> Prompt
From the data below, set down exactly the lines between the one holding "Click the My favorite page is field" and the one holding "Open the folders icon in the sidebar", inclusive, and no others.

════════════════════

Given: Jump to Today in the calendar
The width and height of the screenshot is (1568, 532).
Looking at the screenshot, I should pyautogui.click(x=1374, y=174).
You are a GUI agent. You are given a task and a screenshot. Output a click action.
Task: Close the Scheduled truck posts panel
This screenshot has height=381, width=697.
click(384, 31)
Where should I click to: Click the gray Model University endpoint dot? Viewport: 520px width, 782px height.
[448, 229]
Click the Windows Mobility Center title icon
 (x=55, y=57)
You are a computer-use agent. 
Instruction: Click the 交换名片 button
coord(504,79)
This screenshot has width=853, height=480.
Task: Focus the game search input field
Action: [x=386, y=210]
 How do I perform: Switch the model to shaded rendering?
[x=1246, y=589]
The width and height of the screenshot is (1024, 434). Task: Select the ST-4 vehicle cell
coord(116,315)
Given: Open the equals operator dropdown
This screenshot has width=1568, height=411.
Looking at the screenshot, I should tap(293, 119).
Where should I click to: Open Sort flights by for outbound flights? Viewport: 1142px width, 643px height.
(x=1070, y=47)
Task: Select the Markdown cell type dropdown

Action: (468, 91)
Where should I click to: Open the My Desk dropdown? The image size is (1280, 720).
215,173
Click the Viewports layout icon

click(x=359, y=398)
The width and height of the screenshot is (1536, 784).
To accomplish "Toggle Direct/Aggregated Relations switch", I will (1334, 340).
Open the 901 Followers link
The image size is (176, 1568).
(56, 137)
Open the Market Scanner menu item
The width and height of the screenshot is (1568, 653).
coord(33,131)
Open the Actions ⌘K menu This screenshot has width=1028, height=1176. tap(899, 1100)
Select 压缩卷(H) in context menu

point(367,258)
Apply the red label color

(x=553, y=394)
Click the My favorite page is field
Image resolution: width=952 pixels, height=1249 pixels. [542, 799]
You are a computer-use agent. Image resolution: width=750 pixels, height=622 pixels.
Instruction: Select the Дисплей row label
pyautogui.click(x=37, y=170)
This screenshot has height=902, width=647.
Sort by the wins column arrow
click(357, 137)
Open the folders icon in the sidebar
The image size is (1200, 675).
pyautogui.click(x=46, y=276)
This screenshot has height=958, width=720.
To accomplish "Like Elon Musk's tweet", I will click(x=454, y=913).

════════════════════

> Finished task
Click the My favorite page is field
Image resolution: width=952 pixels, height=1249 pixels. [542, 799]
You are a computer-use agent. Image resolution: width=750 pixels, height=622 pixels.
Instruction: Select the Дисплей row label
pyautogui.click(x=37, y=170)
This screenshot has height=902, width=647.
Sort by the wins column arrow
click(357, 137)
Open the folders icon in the sidebar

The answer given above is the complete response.